Passions run high among music lovers. We vilify “bad” musicians
(the ones we dislike), and we elevate marginally functional savants with a couple of 2-minute singles and some album
filler under their belts. When it comes to more unique and productive figures like Phil
Spector, Jimi Hendrix, Wilhelm Furtwängler, John Cage, or [insert your own heroes and
villains here], music fans either revere them as gods or dismiss them as meaningless.
Sometimes there are shades in between, but perspective is at a premium.
This tendency to paint things black or white spills over to the equipment we use
to play back our favorite recordings. i’ve seen the cognoscenti dismiss people on the
basis of no more information than their choice of power amp, though I suspect few
of us are quite so one-dimensional in truth. Anyone with an internet connection can
publish broadsides proclaiming their love for equipment and music and aim verbal
barrages at their musical ‘‘ enemies."
Why is this so? Where’s the root of this passion for these sounds and this gear?

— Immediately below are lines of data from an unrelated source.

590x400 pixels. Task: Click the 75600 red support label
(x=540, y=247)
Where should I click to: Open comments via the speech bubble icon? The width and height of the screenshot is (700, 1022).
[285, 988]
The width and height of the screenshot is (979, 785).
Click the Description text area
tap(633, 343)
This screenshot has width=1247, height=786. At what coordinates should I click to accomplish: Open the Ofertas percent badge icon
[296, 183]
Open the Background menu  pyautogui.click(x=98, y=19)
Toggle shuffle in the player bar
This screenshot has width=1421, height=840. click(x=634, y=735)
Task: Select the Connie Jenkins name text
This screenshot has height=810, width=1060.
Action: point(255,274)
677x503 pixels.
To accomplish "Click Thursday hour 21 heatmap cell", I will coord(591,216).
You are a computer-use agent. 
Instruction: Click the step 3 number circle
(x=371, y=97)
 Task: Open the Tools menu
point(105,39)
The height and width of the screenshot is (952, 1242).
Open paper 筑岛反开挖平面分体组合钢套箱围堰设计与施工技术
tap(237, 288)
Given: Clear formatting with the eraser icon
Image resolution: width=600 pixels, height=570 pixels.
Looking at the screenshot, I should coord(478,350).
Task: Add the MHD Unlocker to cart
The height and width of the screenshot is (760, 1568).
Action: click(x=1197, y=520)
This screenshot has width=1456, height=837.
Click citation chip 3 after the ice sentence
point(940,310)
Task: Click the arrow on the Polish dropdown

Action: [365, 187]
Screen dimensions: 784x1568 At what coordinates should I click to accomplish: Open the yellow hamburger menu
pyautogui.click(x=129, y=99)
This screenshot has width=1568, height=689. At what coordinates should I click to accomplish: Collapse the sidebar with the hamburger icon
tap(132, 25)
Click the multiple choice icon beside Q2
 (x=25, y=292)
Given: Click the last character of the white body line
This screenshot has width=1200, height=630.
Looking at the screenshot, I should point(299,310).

Music is an art form to which we have unusually free access, right in our own
homes. Few of us are in the position of New Yorker Henry Clay Frick, who amassed a
collection of paintings so rich that his former home is now a museum. But I know
many folks of modest means who have access to months or even years of music listening on
their living-room shelves.
Music is also inherently abstract. Even the most didactic protest song has layers
of meaning in its structure and melodic organization that transcend the literal message of its lyrics. Other kinds of music are
wholly abstract. This forces the listener into a position of active engagement with art, as
the mind makes associations between abstract input and concrete thoughts or images.
But music also bypasses this active level and stimulates our minds and feelings deeply in
our subconscious. How else can we explain the purchase of yet another remastering of
Kind of Blue if not by a subconscious, extra-rational impulse?
Our hearing is such a deeply rooted sense, linked so closely to our deepest “ancient brain” functions, that we can’t help
but he affected by what we hear. I called upon my favorite “brain guy,” Steven Hall,
who writes about science for the New York Times Magazine, and asked him what this
notion suggests to him. He recalled experiments showing how quickly sonic stimuli
are assimilated or screened out by the brain, which seems to show that interpretation of
sound is a very basic function that takes place at the lowest, reflexive levels of the brain.
(I’m reminded of the way some listeners can form a strong, instant opinion upon hearing
a new system setup.) Hall pointed out how birds have developed extremely sophisticated
processes for evaluating melody and timbre, seeming to indicate that this job doesn’t
require more complex brain functions than would be available to, say, a barn swallow.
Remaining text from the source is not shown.